- Bill Gates had earlier said Bitcoin didn’t have real value
- The billionaire now says he’s not “short Bitcoin”
- But he is not sure how far the cryptocurrency could go
Billionaire and philanthropist Bill Gates says he doesn’t own Bitcoins and has a “neutral view” on the cryptocurrency.
“I don’t own bitcoin. I’m not short bitcoin,” Gates said on CNBC’s “Squawk Box” on Thursday. He added transitioning money into a digital format was something that he was also trying to do. “I do think moving money into a more digital form and getting transaction costs down, that’s something the Gates Foundation does in developing countries,” Gates added.
The billionaire also said he doesn’t know how far Bitcoin could go. “Bitcoin can go up and down just based on the mania or whatever the views are and I don’t have a way of predicting how that will progress,” he told CNBC.
Gates’ new opinion somehow is a departure from his previous stance on Bitcoin.

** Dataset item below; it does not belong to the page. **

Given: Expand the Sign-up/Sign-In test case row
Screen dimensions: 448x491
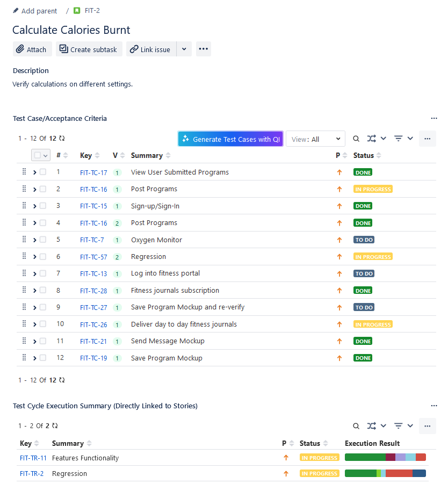Looking at the screenshot, I should tap(35, 206).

In 2018, he said he would like to bet against Bitcoin because it doesn’t have real value. “As an asset class, you’re not producing anything and so you shouldn’t expect it to go up. It’s kind of a pure ‘greater fool theory’ type of investment,” Gates told CNBC in May 2018. At the time, Bitcoin had just lost half of its value, trading at around $9,800 after reaching just below $20,000 in December 2017. “I would short it if there was an easy way to do it,” he added.
Gates had also criticized cryptocurrency on a Reddit “Ask Me Anything” session when he said “it is a rare technology that has caused deaths in a fairly direct way. I think the speculative wave around ICOs and cryptocurrencies is super risky for those who go long.”
Bitcoin has since recovered. After hitting $3,800 in March 2020, it broke through $20,000 in December 2020 and is currently trading above $50,000. Other billionaires are supportive of Bitcoin, including Elon Musk. His company, Tesla, has invested $1.5 billion in Bitcoin. Other companies and institutional investors have also invested in Bitcoin or have put Bitcoin in their reserve treasuries.